# Scottish Gaelic: Grammar



## BizzyC

Please could someone tell me which of these sentences are grammatical in Scottish Gaelic?



 _Calum chunnaic an gille._
 _Bhuail an beag cu Tearlach._
 _Bhuail an gille mor an cu._
 _Chunnaic Tearlach an gille._
I think it's 2 and 4 but if I've got that wrong then my whole assignment will be ruined!


----------



## L'irlandais

Hello BizzyC,
Bienvenue au "Other Languages" side of things.

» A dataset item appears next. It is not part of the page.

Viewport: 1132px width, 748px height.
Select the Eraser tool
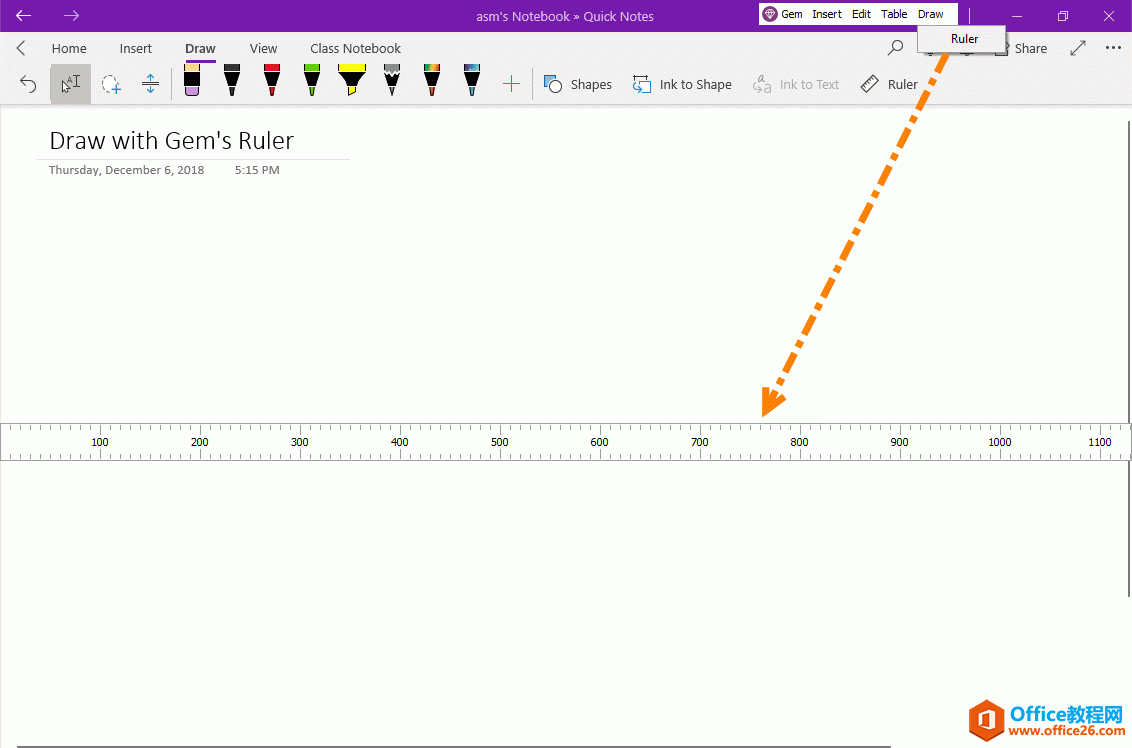tap(191, 83)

Can you explain why you feel that 2 and 4 are grammatically correct as opposed to any other combination?


----------



## BizzyC

I have been given the phrase structure: Sentence = Verb, Noun Phrase, Noun Phrase
(This is a little confusing)

I've also been given the information that a Noun Phrase can take the form of a determiner and then a noun (and then possibly an adjective), or a proper noun.

Determiner= an
Nouns= cu, gille
Proper Nouns= Tearlach, Calum
Adjectives= beag, mor
Verb= chunnaic, bhuail

I think that 2 and 4 meet these linguistic requirements but I have no knowledge of Scots Gaelic and want to make sure before I carry on.


----------



## BizzyC

Sorry I mean 3 and 4


----------



## L'irlandais

BizzyC said:


> Sorry I mean 3 and 4


Hello BizzyC,
Generally here on the forums the rules are strict about helping with homework.
I feel it's a shame that somebody on that other forum corrected your first mistake ;  in doing so they have taken away an opportunity for you to learn.
Also you need to realise that no knowledge of Scots gaelic is needed to answer this question, as it's about sentence structure.

PS.  _Do take the time to draw a tree diagram for 2. (the ill-formed sentence) to see why it was incorrect._


----------